According to the technical notes issued alongside the Chancellor’s statement, it will apply to corporate groups (or, where relevant, standalone companies) electricity generated from renewables, nuclear and biomass, where the generation assets are grid-connected. The levy will not apply to generation that is subject to a Contract for Difference.
The levy will be legislated to continue until 31 March 2028 but as soon as a generator’s average revenue in a period falls below £75/MWh across its portfolio of in-scope generation assets, it will not be liable to pay the levy for that period.
UK-based generators now have the certainty that they sought – although details will need to be ironed out, specifically around what constitutes a corporate group and how will JVs and joint ownership be treated. Much discussion is also expected as to whether £75/MWh is an appropriate threshold.
Comparisons are already being drawn between the treatment of renewable generators and oil and gas companies, particularly the tax relief given to the sector for reinvesting profits into new (non-renewable) projects. Equivalent relief for new renewables projects would avoid that obvious criticism and would also support the government's aims to reduce energy prices, increase energy security in the medium to long term and promote clean energy generation.
Energy Efficiency Taskforce (EETF)
The statement brought the announcement of new government funding worth £6 billion to be made available from 2025 to 2028, in addition to the £6.6 billion provided in this Parliament, with a new EETF charged with delivering long-term energy efficiency across the economy. Its overarching ambition will be to reduce the UK’s final energy consumption from buildings and industry by 15% by 2030 against 2021 levels.
I look forward to seeing the remit of the EETF and the initiatives that will be introduced to deploy that funding, particularly those aimed at tackling the hardest nut to crack – household energy efficiency – as previous government initiatives aimed at this have fallen well short of their targets.
The question remains, however, whether these measures are too little too late. With energy prices sky-high, coupled with fears that supply-side constraints could mean the UK is facing blackouts this winter, money for energy efficiency measures are not going to provide any short-term relief to the pain facing families across the UK this winter.
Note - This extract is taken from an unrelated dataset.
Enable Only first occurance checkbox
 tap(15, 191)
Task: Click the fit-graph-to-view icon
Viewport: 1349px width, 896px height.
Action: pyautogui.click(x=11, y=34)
Vehicle Excise Duty (VED) on electric vehicles (EV) & EV charging infrastructure
From April 2025, electric cars, vans and motorcycles will begin to pay VED in the same way as petrol and diesel vehicles.
It is disappointing that financial incentives for individuals and businesses to move to EVs are being reduced when the uptake of new EVs really needs to pick up pace in order to hit the target of no new diesel vehicles by 2030. This is particularly concerning timing with all eyes on environmental implications of government policy following renewed commitments at the COP27 which has just taken place in Egypt.
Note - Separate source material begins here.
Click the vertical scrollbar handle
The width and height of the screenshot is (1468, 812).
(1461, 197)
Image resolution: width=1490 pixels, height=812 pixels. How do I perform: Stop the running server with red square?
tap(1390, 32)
On a more positive note, the government announced that it will extend the 100% First Year Allowance for EV chargepoints to 31 March 2025 for corporation tax purposes and 5 April 2025 for income tax purposes, continuing to incentivise business investment in EV charging infrastructure.
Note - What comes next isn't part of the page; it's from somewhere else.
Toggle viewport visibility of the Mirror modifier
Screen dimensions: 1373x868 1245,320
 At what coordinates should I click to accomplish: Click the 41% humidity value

Today’s Autumn Statement noted that “Investing in high quality infrastructure is crucial for boosting economic growth and productivity” and that “Infrastructure is also the foundation for securing our energy independence and transitioning to net zero”.
No new funding or initiatives announced, but it is positive to note that no major projects have been culled. The government’s Autumn Statement reaffirmed commitments to:
- Plans for the railways, including East West Rail, core Northern Powerhouse Rail, and High Speed 2 to Manchester.
- Supporting digital infrastructure investment through Project Gigabit, with an ambition to reach at least 85% gigabit-capable broadband coverage by 2025 and nationwide coverage by 2030.
- Securing the UK’s energy security through delivering new nuclear power, including Sizewell C (subject to final agreement), and the roll-out of cheap, clean renewables, including wind and solar.
UK Infrastructure Bank is also to be placed on a statutory footing – which will be a key institution facilitating long-term investment in infrastructure to tackle climate change and support regional and local growth.
Overall, in an Autumn Statement of tax increases, spending cuts and belt-tightening, it is no surprise that no new initiatives have been announced and, looking for the positives, it is good news at least that no major projects have been sacrificed.